Per-incident costs are equally striking. The average inpatient hospital visit for a fall injury costs $18,658, while the average ED visit costs $1,112 (NCOA). For severe injuries — hip fractures, traumatic brain injuries — lifetime costs can reach hundreds of thousands per patient.

These numbers will continue climbing. The NCOA projects fall injury treatment costs will exceed $101 billion by 2030, driven by population aging (10,000 Americans turn 65 every day) and the rising fall death rate.

The State-Level Economic Burden

A 2019 CDC study in the Journal of Public Health Management and Practice provided state-level estimates of fall-related healthcare spending. Total personal healthcare spending ranged from $48 million in Alaska to $4.4 billion in California.
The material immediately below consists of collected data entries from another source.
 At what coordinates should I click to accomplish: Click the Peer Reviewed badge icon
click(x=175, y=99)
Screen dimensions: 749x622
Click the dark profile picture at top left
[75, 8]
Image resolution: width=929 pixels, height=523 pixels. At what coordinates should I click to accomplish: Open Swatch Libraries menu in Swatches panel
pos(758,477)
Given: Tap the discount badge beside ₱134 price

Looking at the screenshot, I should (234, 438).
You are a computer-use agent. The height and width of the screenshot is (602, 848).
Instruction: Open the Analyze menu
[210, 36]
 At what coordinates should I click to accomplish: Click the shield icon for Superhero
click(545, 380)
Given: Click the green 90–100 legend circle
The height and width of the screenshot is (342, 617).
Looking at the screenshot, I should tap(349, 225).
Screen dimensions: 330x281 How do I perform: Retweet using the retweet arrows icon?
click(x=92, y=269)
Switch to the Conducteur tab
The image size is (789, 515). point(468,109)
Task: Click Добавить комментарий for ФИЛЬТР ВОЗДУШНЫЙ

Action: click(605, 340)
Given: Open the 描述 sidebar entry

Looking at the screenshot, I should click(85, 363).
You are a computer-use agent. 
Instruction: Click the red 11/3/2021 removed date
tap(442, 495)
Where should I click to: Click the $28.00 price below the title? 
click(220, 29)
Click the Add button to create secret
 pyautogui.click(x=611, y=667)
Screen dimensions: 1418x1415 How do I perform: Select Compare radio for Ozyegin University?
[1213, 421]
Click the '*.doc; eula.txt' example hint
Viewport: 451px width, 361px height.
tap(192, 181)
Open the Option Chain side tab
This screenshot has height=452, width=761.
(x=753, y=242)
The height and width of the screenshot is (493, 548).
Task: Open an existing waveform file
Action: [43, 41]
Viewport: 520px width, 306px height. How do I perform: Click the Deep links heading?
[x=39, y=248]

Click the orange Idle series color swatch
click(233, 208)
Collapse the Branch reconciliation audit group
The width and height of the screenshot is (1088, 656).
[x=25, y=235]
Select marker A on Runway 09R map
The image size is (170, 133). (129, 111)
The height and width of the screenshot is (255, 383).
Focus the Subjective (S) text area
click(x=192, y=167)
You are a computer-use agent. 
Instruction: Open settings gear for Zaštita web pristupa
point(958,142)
Medicare spending ranged from $22 million in Alaska to $3.0 billion in Florida.

The study found that 8% of all Medicaid expenses for older adults go to fall-related care — a substantial and largely avoidable drain on state budgets. Because Medicaid is jointly funded by states and the federal government, every fall-related Medicaid dollar represents a direct cost to state taxpayers.

The Hidden Costs Beyond Healthcare

The $80 billion figure captures only direct medical costs. The broader economic impact includes:

  • Lost caregiver productivity — Adult children who reduce work hours or leave employment to care for a parent after a fall. The CDC reports 40.7% of caregivers have two or more chronic diseases themselves.
  • Accelerated institutional placement — A fall frequently precipitates the move from independent living to skilled nursing. The average annual cost of a private nursing home room exceeds $100,000.
  • Post-fall psychological impact — Fear of falling leads to activity restriction, social isolation, deconditioning, and accelerated functional decline — a self-reinforcing cycle that increases subsequent fall risk.
  • Informal care burden — The time, travel, and emotional toll on family members coordinating care, attending appointments, and managing recovery.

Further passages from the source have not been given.